Tuesday, December 19, 2006

a whiskery face

Nyima and Milo - especially the Liddaboy - are eager to earn their cowboy hats. Some weeks ago, while on our morning walk in the back meadow, we came across 2 large cows (one with impressive horns), a calf and a small bull, who had transgressed the fence. Joyfully, my pair raced up barking and chasing and manouvered the cows across that field, and then the next one, to a small gate bedecked with prayer flags, in the far corner. All of us were somewhat astonished by this turn of events, but, not wanting to miss an opportunity, I crawled under the fence and opened the gate from the other side. Naturally the cows backed away, towards Milo. He held his ground (despite those big horns on a large, reluctant cow), so there they were, nowhere to go except forward. He helped me move them through, as Nyima barked and ran up and down as back-up; i was very proud.
Well, the other day we encountered horses. On our morning run, beyond the gate, Gypsy and I both still in the truck, I spied a pick-up ahead, coming our way, so I pulled over next to the small dam. Then I heard Nyima, out of sight, barking with her "there is a big animal here", voice (different from her javalina or rabbit bark). I started calling, as Letha Cline - our friend from Young who owns the cows and horses we encounter - crawled along in her pick-up, bales of alfalfa in the back. Quite unexpectedly, she had found the horses way past our gate and, fortunately, she had their feed , so they were plodding happily behind.
Milo saw his chance to prove to Letha what a hero he is (Letha has taken a shine to the Liddaboy), and decided to help, herding them along, snapping at their heels, but keeping a safe distance. I called in my most authoritative voice, to which Nyima responded and jumped in the truck, but Milo had a more important job to accomplish. So the procession continued the 1/2 mile to the gate - 4 horses trotting, Milo in the middle of the road, barking, Letha in her pick-up, and the girls and I (Nyima beside herself with excitement that she couldn't be part of the fun) at the rear. Milo and the horses passed through our opened gate, at which point Letha and I stopped; enough was enough! I called even more ferociously, and this time, a proud Liddaboy turned back to our truck.
He is a joyful, not-so-little, dog.
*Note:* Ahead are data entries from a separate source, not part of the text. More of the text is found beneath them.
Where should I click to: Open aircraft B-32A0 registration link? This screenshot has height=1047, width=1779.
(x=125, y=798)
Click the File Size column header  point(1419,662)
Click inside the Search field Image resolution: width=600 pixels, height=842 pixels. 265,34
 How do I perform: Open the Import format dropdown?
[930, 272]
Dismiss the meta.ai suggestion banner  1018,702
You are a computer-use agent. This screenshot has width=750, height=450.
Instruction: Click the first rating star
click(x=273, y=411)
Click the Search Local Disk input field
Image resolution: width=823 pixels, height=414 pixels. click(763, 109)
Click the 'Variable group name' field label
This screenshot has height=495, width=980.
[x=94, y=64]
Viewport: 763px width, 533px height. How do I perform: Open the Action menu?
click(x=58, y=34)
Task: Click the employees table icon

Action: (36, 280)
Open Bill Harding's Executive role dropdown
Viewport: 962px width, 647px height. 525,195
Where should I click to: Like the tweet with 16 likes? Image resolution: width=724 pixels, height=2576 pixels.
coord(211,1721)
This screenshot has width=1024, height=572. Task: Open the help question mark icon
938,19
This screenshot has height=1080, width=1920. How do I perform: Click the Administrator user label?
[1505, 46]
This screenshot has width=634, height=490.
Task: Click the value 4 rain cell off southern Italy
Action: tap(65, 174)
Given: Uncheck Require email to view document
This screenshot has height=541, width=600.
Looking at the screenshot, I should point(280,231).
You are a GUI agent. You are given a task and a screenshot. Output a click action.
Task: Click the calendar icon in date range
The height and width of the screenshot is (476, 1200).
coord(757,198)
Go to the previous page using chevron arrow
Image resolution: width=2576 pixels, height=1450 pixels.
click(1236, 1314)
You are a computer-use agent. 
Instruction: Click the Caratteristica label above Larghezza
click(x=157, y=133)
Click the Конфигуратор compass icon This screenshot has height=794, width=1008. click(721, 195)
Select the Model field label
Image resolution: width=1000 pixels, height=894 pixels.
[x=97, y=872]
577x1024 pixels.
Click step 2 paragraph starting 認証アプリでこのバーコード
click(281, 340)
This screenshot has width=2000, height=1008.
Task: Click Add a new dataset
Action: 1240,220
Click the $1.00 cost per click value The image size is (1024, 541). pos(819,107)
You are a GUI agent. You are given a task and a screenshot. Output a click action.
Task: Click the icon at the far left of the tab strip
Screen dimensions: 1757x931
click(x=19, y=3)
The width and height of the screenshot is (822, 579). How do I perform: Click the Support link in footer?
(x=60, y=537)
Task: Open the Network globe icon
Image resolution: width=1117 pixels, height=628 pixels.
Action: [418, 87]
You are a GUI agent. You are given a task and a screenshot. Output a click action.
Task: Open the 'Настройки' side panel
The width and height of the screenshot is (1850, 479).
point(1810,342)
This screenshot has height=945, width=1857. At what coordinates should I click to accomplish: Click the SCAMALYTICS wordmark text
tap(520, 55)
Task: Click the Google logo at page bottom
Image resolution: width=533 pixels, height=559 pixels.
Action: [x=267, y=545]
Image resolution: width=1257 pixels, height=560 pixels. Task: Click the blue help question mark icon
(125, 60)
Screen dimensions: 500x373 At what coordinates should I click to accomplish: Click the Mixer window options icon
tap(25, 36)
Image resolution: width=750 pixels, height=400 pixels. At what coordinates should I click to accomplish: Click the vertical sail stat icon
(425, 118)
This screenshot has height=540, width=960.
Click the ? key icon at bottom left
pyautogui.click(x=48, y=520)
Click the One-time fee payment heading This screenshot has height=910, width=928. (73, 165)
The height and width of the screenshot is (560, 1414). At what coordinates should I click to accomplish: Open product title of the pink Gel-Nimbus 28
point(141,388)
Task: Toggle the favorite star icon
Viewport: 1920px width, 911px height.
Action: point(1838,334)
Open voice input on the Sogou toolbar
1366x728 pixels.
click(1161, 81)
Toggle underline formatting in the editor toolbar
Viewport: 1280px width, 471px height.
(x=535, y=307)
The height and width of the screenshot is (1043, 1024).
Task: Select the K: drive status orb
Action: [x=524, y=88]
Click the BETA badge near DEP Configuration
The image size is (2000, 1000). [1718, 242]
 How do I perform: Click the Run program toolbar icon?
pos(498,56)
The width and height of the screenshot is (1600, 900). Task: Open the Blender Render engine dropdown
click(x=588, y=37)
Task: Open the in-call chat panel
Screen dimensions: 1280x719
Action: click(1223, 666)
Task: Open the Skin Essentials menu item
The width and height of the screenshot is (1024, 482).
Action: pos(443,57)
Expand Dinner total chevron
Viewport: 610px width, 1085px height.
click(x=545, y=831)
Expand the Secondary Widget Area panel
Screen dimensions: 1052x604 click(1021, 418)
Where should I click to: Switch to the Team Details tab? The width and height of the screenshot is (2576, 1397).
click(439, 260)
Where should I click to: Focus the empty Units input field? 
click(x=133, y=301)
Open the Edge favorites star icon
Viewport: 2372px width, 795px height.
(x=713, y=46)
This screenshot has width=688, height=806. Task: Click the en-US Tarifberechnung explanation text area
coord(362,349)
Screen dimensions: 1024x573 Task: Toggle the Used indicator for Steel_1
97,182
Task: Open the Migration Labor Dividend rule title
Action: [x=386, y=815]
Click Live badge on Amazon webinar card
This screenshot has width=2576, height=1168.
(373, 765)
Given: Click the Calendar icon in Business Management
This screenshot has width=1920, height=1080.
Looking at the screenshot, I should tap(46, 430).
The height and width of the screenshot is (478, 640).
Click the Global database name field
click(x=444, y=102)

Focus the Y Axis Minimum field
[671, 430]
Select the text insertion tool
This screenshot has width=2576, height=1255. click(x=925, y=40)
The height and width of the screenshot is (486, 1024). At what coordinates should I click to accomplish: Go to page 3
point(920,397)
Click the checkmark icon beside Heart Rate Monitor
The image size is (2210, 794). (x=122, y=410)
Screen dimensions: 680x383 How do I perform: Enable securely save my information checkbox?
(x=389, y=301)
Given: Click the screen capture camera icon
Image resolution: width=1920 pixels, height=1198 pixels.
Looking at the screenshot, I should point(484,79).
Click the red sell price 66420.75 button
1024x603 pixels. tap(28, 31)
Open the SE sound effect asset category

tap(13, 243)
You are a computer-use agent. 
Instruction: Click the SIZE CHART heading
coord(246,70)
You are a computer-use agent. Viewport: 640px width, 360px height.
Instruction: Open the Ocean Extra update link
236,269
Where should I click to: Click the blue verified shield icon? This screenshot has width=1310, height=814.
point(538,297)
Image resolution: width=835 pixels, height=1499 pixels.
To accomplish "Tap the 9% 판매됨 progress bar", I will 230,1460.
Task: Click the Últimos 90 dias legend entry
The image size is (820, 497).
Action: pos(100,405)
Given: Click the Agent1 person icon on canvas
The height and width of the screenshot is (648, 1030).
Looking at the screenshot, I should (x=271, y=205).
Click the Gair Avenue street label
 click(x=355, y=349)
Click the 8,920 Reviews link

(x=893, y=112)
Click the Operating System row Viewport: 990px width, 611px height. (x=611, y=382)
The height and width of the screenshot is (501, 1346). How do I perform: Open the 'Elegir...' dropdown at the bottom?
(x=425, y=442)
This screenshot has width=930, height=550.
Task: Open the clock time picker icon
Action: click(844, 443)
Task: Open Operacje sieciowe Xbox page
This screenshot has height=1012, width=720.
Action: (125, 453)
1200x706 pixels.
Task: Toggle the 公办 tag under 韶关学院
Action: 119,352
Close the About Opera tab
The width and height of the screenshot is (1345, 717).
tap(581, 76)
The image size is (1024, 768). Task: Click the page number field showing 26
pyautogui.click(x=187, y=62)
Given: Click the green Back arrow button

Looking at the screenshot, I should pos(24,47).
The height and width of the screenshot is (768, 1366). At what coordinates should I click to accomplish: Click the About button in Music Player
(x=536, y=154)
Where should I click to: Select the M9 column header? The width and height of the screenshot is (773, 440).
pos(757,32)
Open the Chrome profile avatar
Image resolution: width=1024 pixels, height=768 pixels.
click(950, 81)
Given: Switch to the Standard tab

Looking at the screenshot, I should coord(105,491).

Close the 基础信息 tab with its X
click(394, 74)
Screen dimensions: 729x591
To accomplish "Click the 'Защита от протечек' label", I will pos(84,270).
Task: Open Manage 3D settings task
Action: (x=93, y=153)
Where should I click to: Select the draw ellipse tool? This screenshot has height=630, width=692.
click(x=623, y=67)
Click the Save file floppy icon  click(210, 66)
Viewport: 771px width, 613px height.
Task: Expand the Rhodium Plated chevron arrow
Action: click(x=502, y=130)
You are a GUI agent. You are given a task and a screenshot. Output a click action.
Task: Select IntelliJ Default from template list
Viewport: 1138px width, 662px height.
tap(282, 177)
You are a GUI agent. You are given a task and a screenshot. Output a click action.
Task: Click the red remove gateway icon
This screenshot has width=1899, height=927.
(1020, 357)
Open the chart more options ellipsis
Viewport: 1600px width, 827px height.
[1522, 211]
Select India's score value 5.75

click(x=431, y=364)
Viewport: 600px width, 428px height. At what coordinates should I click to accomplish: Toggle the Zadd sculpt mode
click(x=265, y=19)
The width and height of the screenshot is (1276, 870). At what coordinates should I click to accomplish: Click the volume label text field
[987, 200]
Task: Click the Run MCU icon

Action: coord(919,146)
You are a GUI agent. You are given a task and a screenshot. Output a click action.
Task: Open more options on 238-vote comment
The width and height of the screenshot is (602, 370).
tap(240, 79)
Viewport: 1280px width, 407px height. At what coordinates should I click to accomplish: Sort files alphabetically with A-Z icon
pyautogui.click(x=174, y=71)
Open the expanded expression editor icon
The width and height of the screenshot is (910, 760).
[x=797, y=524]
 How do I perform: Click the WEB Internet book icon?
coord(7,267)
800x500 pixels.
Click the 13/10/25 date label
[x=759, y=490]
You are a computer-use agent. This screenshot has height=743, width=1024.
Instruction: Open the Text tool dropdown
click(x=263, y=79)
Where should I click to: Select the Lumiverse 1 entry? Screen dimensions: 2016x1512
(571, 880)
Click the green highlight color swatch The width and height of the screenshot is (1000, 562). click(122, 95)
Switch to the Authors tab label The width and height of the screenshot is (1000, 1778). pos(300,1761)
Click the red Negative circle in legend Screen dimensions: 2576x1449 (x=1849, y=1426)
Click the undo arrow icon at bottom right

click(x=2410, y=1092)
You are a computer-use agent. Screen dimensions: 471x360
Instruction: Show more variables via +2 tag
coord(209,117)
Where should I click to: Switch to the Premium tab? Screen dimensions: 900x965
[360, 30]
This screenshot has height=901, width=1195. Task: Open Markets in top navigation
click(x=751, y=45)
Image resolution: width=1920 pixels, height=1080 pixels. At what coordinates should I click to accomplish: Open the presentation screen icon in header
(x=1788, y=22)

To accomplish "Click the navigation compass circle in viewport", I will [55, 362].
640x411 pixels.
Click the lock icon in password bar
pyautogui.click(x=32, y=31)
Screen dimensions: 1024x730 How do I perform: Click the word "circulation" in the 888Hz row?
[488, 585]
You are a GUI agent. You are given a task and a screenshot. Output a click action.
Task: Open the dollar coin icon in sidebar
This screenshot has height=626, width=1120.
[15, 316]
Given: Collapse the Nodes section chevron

He paddles rather than walks, but always with an electric charge of happiness in his step; it makes me laugh to watch him paddle on his long legs towards me. His full formal name is actually Miles (Edward) O'Brien, a moniker rarely used (in honour not of the cable TV reporter, but Chief of Operations, Deep Space Nine). He has a couple of odd quirky habits, however. He is peculiar about breakfast - often stepping back as if I were offering him a repugnant dish, and sitting at a distance, only eating 5 minutes later.
And he hates to get in the car.
I have never known a dog to be so consistently reluctant - fearful - of getting in a vehicle. Nyima was like that at first, I am sure due to some bitter experience, but she quickly learned that cars are fun - open windows, travel, new sights and smells - and now is as eager as Gypsy for the gate to open so they can leap inside.
Not our Milo. He dances with them at the outset, but when the gate is opened he runs away. Every day the same. I call, plead, offer treats, we side-step back and forth around the broad oak trunk next to the gate. I point out to him the girls are in the car, we are going for a walk, but even, after 10 months of rides that only have pleasant outcomes, he somehow associates getting in the car with something bad.
It's no easier when the walk is finished. There we go round and round the car, or sometimes he sits underneath and won't come out, even gently snapping at me. Of course, eventually, somehow I win and cuddle him, lift him in, and tell him what a good boy he is. But nothing has yet changed his mind about that moment of choice to get inside of his own free will.
He has decided to shift his place in the pack - a move not supported by me; Nyima, however, is such a precious, gracious being she doesn't really care, as long as no-one is hurt or upset. Milo has been working at winning Gypsy over - not to challenge her, I think (that would be most unacceptable, all around), but because he knows she is the top dog. This morning I was so happy to watch Gypsy and he have a rough and tumble chasing game, she most vocal. Of course Nyima, always ready for play - joined in, but I have never seen Gypsy so directly interact with Miles.
My family - what can I say! They are an important part of my life, teach me, liven me up, ground me, make me laugh. Without Gypsy I would never have survived those early months here on my own, so to her i owe an immeasurable amount. Perhaps I wish I had trained them better, so they would always listen to me, not just at their own discretion. Then, without a doubt, Milo would earn his cowboy hat. As it is, well, I am not so sure. Not that it really matters to him or me, chasing cows and horses is fun, but better still is sitting on the couch leaning close, his whiskery face being stroked, his eyes growing heavy, until final collapse into a not-so-big ball of contentment.